Friend: "For the first year of retirement say 'no' to everything you are asked to do."

Me: "I have a 20-year-old list of things I'm supposed to do around the house. Does your suggestion include saying 'no' to what my wife asks me to do?"

Friend: "No. Not if you want to live into your second year or retirement."

Me: "Maybe in retirement I'll just sleep late. I'll sleep until 10 a.m. and maybe my wife will bring me coffee in bed."

Friend: "Maybe. But maybe you wouldn't like the way she'd serve it."

Maybe I won't be sleeping late.

In truth, I've been up early (for me). Without the busyness of work, meetings and running here and there I've already had time to stop and notice things about summer I haven't had time to enjoy for many years. I stopped to enjoy the sweet smell of new mown grass that had been cut by someone else. I sat on our patio and watched the clouds. I drank coffee on our porch and watched and listened as the birds went about their busy day.

I listened to the katydids, which took my memories back many years.

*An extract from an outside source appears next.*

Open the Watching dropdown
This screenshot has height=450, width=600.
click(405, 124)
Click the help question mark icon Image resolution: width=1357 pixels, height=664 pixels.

When I was a boy dreaming about what I would do next in my life, retirement never entered my mind. My dreams were of success and glory, saving lovely damsels and vanquishing evil. I might have read too many King Arthur stories.

We did not have air conditioning in those days and the windows to my bedroom were wide open to the night. Summer nights were still and quiet in those days, but in August the katydids began to sing.

The night air and my bedroom were filled by sounds performed over and again, thousands of times every minute: "chh, chh, chh, chh." In that music of the night with my head soft against a pillow I was lulled to sleep by the songs of katydids while dreams that would become my life danced in my imagination.

Last week my wife and I opened our windows to the cool night air. And once again, just as in my childhood, when the summer sun finally gave up the day, I listened to the songs of the katydids: "chh, chh, chh, chh." That music took me back to my childhood again, a simple time when I was a boy, free of cares, my head soft against a pillow dreaming what life would be.

I'm on the other side of those dreams now. I'm an older and more practical man. But once again I'm dreaming.

New to this thing called retirement, in the nighttime chorus of the katydids I fall asleep to wonderful dreams.

They're dreams of what I will do next.